I need to calculate the size of an ADLS folder but need to make sure blobs in the Archive layer are excluded from the list. If I use
$Blobs = Get-AzStorageBlob -Context $ctx -Container $containerName -Prefix $folderName
Its giving the size but there is no way I can filter out the access tier.
But If I use BlobServiceClient, the code is not scalable, it runs forever if I have millions of files.
blob_service_client = BlobServiceClient(account_url=account_url, credential=storage_account_key)
container_client = blob_service_client.get_container_client(container_name)
blob_list = container_client.list_blobs(name_starts_with=folder_path)
for blob in blob_list:
blob_client = container_client.get_blob_client(blob.name)
blob_properties = blob_client.get_blob_properties()
if blob_properties.blob_tier != "Archive":
total_size += blob_properties.size
Is there an easy and scalable way to achieve this?
Thanks
Currently your code is not optimized. You need not call blob_client.get_blob_properties()
method to get the properties of the blob for each blob. They should already be available when you list the blobs.
Please try the following code:
blob_service_client = BlobServiceClient(account_url=account_url, credential=storage_account_key)
container_client = blob_service_client.get_container_client(container_name)

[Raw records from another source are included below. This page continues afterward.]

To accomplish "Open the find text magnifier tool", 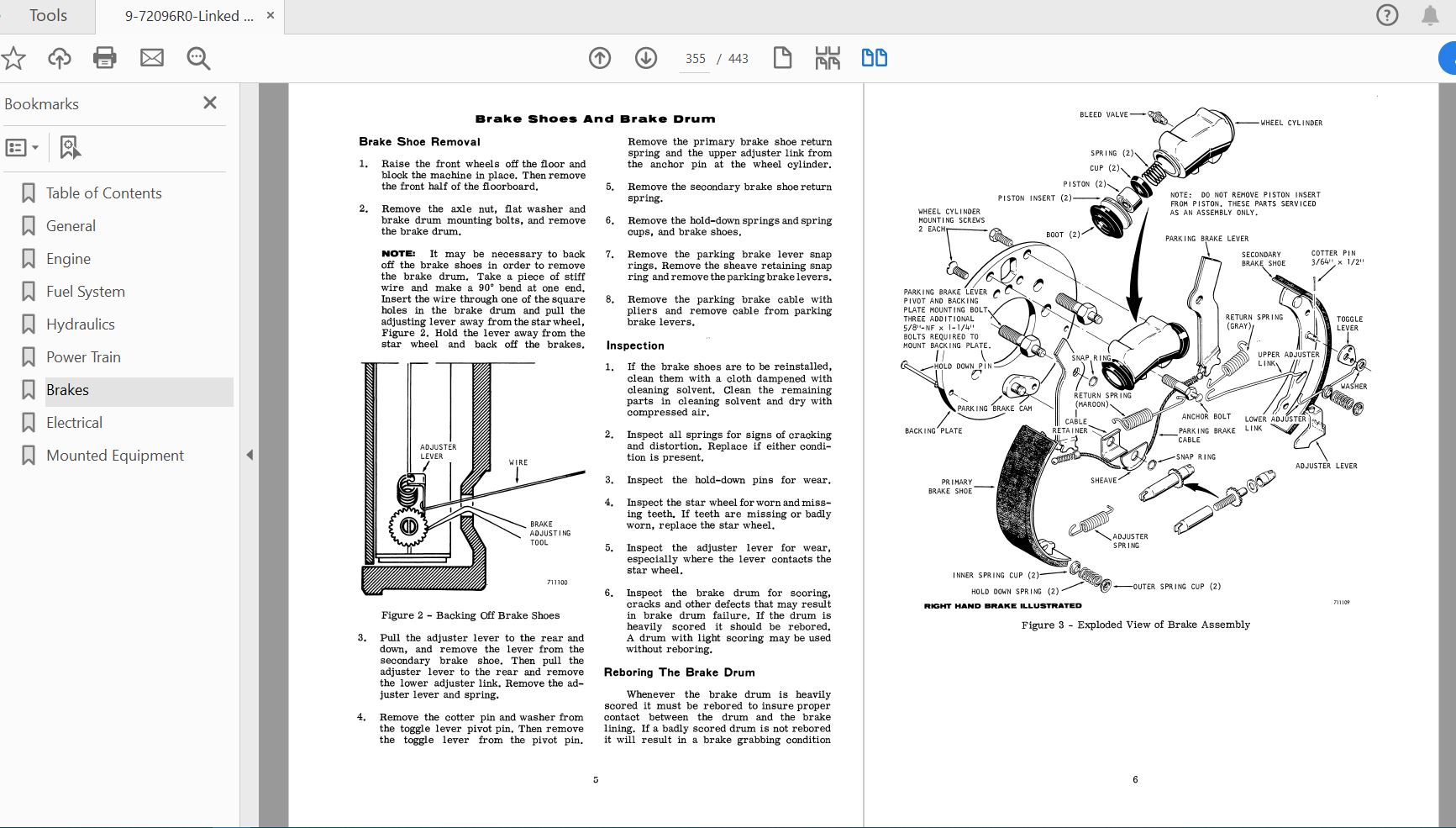I will (x=199, y=58).
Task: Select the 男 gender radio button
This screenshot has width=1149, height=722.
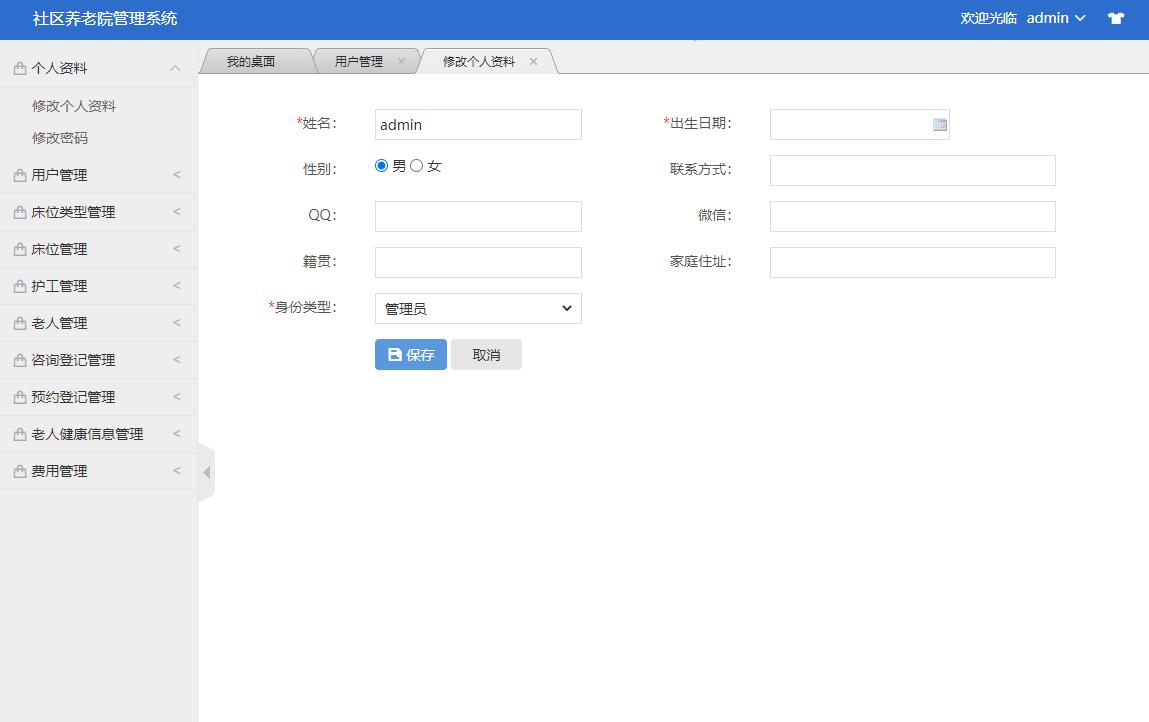Action: pos(380,165)
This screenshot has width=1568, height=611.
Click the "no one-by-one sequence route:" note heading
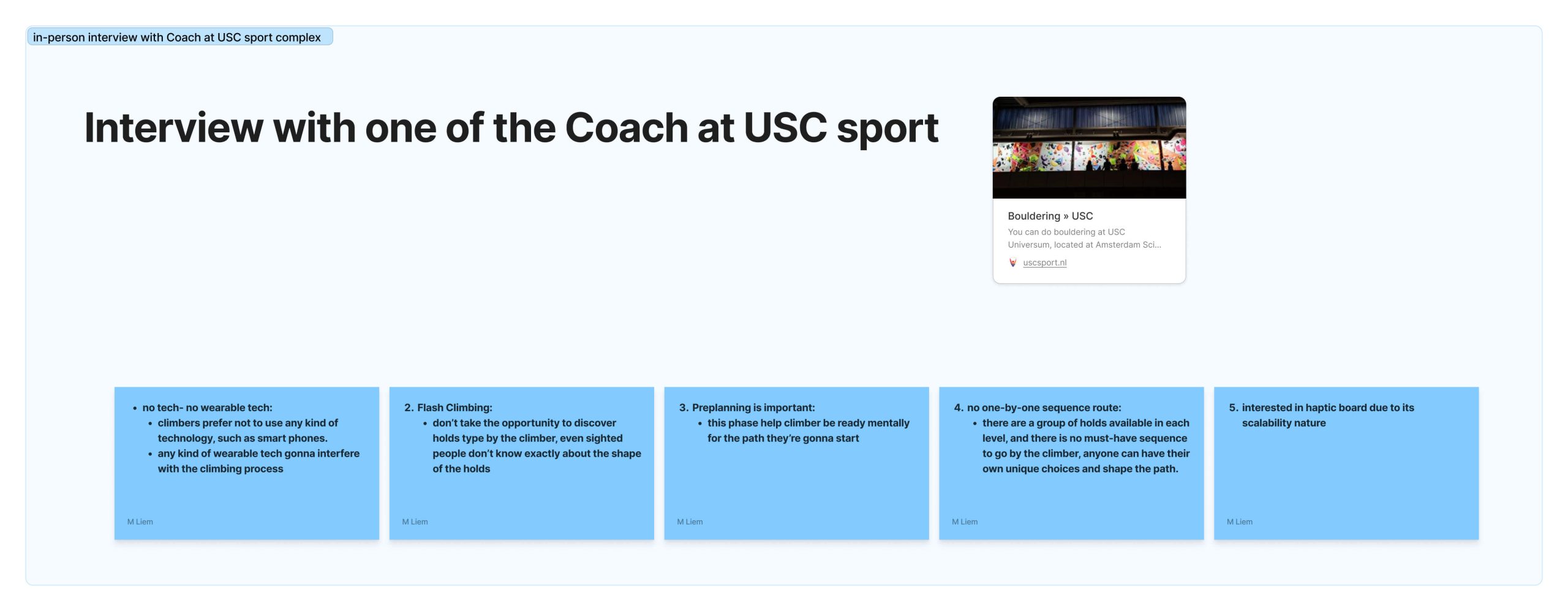(x=1044, y=408)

blob_list = container_client.list_blobs(name_starts_with=folder_path)
for blob in blob_list:
if blob.blob_tier != "Archive":
total_size += blob_properties.size
Also, looking at the documentation of Get-AzStorageBlob
, the output of the cmdlet would be a list of blobs which are of type AzureStorageBlob
and that has a property called AccessTier
. What you can do is loop through the blobs returned by this Cmdlet and filter by access tier to get the desired information.